Starting at the line that contains "Click the Baby Food item type cell", reproduce every line through the end of the entries below, with no pictures in the copy.

───── Dataset records ─────

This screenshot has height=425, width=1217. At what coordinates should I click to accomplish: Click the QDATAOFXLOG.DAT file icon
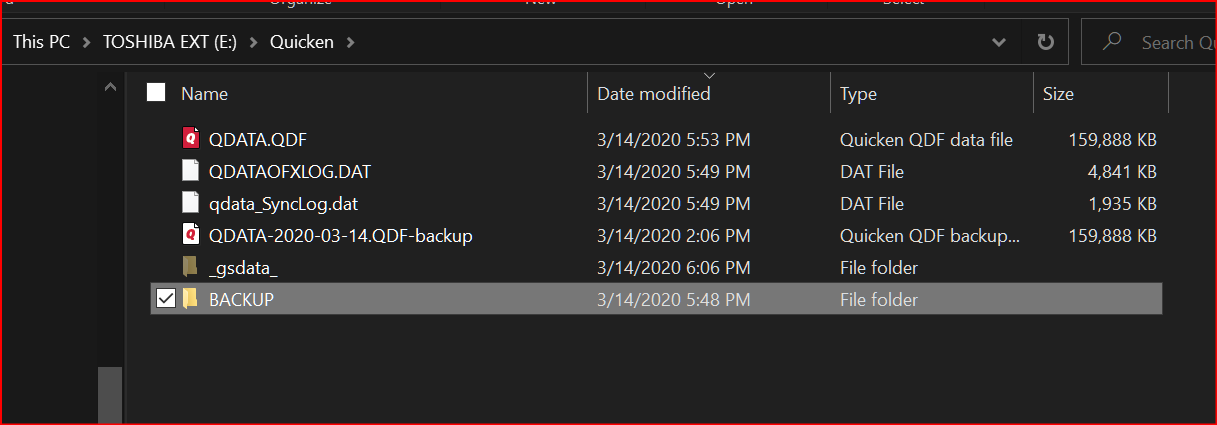pos(191,171)
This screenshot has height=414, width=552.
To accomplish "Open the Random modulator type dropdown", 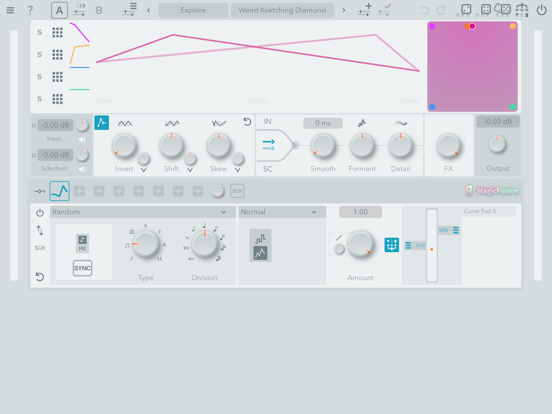I will (x=143, y=212).
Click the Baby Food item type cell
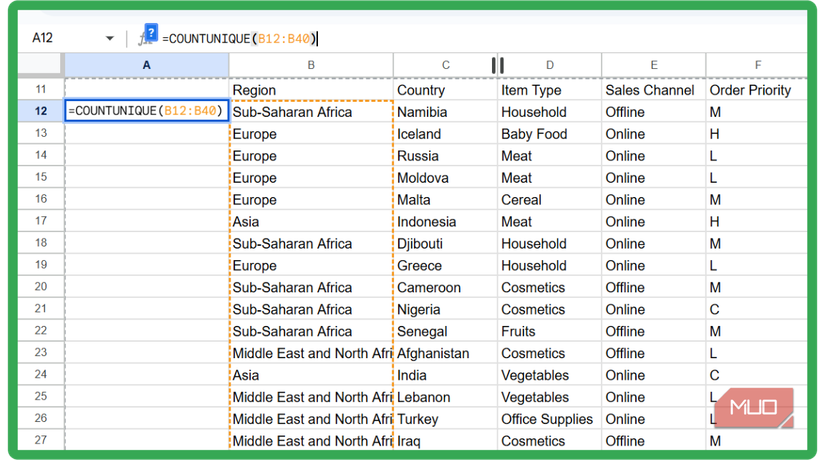The image size is (825, 460). pos(548,134)
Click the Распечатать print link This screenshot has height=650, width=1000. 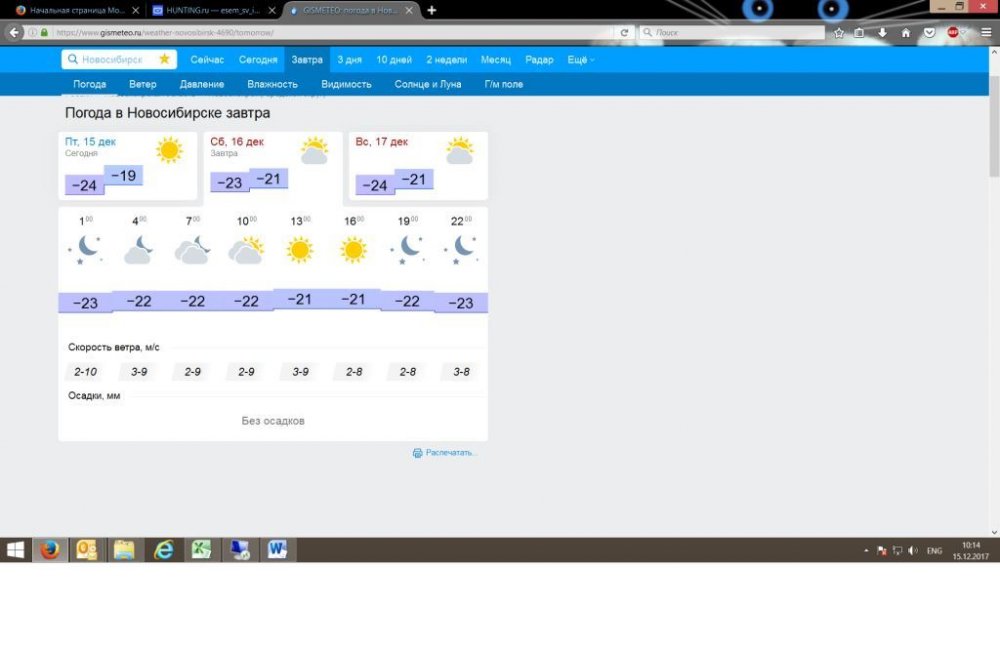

─────

Your solution:
Click the Baby Food item type cell
The image size is (825, 460). pos(548,134)
Click the Распечатать print link This screenshot has height=650, width=1000. 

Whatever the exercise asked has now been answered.